(Item position entries)
+++++
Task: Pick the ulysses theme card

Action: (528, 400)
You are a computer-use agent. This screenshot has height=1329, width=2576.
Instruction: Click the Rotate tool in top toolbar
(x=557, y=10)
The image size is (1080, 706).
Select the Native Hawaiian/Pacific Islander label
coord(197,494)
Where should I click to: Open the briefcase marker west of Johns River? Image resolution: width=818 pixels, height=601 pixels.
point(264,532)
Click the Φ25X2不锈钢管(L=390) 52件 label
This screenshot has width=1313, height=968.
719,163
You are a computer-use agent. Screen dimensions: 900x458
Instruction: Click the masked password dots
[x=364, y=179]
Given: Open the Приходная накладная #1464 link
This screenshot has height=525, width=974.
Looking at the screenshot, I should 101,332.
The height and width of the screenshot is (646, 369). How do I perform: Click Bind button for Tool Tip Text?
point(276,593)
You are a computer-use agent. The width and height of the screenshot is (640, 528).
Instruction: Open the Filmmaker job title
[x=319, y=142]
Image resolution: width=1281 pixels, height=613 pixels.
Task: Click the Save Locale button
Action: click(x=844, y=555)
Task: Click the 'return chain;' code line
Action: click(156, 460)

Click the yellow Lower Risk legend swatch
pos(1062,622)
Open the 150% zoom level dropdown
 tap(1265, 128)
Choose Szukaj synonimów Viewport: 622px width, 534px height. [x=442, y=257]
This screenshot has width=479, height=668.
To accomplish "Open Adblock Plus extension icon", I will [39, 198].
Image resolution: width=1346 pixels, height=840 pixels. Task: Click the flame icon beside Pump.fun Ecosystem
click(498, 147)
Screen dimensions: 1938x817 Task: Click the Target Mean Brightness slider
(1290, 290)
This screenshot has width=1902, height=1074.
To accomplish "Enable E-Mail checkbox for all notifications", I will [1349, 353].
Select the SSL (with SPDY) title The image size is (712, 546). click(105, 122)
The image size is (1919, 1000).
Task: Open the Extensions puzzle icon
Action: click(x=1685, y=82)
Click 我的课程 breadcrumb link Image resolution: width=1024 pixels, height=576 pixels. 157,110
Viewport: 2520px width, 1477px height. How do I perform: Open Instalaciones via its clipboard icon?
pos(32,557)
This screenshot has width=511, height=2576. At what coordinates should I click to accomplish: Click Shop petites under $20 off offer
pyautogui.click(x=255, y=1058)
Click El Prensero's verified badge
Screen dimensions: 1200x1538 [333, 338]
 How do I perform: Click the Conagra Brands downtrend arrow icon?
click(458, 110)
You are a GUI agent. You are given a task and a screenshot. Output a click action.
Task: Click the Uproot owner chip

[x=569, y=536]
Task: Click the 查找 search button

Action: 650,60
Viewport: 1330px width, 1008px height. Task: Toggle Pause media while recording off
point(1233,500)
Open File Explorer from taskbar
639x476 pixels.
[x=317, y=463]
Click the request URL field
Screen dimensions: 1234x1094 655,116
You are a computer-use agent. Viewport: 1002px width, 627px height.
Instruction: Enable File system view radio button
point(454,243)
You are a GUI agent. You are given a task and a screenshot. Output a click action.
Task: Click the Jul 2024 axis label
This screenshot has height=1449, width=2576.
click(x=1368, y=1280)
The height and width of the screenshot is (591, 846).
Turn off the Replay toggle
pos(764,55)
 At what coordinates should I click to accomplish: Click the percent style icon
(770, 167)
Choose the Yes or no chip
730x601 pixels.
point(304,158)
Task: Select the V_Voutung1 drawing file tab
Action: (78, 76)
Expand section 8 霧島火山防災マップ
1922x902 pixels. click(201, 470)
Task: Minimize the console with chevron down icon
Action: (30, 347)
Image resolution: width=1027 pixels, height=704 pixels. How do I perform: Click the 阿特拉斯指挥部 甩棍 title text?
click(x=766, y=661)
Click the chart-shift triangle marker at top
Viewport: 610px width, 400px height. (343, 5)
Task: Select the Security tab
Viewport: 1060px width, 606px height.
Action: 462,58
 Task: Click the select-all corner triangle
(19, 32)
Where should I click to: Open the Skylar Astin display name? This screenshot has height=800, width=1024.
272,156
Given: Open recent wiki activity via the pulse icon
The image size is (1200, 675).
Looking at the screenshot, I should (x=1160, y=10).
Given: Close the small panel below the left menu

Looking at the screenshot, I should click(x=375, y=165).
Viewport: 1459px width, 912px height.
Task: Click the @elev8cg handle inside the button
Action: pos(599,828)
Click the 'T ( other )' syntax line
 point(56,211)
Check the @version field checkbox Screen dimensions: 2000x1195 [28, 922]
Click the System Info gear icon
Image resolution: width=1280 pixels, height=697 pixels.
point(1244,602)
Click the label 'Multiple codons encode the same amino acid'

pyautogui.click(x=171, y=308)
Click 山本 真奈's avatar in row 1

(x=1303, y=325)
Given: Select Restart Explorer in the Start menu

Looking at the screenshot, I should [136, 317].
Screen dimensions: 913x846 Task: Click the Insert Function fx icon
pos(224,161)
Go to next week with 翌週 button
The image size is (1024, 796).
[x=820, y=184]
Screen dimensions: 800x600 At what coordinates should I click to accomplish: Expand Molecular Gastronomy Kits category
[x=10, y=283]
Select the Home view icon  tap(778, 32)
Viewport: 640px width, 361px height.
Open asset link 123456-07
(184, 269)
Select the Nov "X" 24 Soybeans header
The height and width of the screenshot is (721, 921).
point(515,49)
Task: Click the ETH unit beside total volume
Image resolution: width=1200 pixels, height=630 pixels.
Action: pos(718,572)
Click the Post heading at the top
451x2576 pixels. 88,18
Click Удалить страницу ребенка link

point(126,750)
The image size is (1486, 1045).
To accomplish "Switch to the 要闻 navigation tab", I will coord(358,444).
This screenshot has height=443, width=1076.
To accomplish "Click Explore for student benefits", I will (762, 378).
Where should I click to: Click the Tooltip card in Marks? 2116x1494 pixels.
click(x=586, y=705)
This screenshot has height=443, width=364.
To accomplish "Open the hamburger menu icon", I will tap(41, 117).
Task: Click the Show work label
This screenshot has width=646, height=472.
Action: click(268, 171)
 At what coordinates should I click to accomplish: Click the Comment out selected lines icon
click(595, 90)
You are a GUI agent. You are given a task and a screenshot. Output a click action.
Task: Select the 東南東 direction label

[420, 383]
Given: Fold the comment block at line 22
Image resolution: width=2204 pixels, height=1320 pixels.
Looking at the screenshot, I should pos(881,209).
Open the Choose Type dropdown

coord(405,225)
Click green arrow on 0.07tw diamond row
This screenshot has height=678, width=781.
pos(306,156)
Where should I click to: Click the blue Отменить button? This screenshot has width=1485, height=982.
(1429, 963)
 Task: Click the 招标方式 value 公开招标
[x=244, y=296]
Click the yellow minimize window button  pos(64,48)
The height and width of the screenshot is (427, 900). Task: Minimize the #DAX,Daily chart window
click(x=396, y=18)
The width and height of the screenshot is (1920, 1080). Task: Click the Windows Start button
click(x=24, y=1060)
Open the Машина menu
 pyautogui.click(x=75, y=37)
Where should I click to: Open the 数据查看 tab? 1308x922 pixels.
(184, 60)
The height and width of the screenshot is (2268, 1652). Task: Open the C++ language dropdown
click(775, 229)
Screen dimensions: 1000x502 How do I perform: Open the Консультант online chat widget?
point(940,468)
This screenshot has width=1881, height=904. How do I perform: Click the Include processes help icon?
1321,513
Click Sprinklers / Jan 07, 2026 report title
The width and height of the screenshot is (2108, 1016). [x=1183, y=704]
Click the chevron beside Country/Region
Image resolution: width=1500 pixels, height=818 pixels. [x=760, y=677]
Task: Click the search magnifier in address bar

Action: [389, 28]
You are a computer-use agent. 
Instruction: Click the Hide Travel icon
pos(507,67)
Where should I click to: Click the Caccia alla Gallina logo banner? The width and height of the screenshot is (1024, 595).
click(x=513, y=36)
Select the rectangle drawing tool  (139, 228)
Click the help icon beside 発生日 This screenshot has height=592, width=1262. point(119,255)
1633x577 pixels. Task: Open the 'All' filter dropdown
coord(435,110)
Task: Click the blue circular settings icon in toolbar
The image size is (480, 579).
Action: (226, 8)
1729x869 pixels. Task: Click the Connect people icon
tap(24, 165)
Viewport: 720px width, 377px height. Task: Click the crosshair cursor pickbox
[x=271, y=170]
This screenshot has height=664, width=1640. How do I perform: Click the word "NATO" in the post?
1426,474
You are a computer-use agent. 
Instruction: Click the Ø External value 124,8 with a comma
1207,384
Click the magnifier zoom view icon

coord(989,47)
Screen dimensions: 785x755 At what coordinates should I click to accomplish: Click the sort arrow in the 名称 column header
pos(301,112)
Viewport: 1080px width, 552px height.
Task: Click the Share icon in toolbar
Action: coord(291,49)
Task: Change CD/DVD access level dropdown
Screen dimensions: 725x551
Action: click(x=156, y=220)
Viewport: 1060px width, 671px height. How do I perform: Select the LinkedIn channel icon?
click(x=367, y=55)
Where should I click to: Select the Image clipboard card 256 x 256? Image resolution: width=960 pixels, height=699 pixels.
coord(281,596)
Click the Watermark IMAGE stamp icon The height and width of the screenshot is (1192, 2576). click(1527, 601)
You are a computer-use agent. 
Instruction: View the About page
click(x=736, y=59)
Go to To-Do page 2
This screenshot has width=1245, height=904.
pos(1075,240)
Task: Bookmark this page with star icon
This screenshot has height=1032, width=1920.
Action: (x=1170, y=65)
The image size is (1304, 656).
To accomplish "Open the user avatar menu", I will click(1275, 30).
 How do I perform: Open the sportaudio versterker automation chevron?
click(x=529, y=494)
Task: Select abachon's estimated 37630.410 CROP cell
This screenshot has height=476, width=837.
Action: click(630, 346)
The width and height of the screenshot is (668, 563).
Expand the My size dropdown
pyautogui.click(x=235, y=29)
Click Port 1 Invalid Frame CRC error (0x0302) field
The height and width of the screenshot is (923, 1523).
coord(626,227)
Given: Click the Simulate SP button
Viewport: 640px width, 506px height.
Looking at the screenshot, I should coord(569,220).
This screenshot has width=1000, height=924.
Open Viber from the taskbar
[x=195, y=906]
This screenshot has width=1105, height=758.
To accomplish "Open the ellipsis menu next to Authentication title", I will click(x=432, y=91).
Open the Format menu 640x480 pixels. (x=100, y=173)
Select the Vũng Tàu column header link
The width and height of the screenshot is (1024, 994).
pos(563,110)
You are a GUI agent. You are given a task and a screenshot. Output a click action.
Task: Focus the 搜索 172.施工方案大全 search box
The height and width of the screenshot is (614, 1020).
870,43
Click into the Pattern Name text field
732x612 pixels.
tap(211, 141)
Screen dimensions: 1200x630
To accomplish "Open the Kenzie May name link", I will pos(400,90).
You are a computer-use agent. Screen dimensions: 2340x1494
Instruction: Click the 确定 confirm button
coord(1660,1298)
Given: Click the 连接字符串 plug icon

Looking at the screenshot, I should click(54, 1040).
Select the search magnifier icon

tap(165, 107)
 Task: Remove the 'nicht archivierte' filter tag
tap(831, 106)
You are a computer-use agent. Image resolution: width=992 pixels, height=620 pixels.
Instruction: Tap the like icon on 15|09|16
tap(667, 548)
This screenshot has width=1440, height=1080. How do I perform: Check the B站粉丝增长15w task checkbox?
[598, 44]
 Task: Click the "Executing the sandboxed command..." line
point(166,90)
+++++
EXERCISE DESCRIPTION: Reproduce the item position entries above word for word, from their first line through the line containing "[x=364, y=179]".

FULL SOLUTION:
Task: Pick the ulysses theme card

Action: (528, 400)
You are a computer-use agent. This screenshot has height=1329, width=2576.
Instruction: Click the Rotate tool in top toolbar
(x=557, y=10)
The image size is (1080, 706).
Select the Native Hawaiian/Pacific Islander label
coord(197,494)
Where should I click to: Open the briefcase marker west of Johns River? Image resolution: width=818 pixels, height=601 pixels.
point(264,532)
Click the Φ25X2不锈钢管(L=390) 52件 label
This screenshot has width=1313, height=968.
719,163
You are a computer-use agent. Screen dimensions: 900x458
Instruction: Click the masked password dots
[x=364, y=179]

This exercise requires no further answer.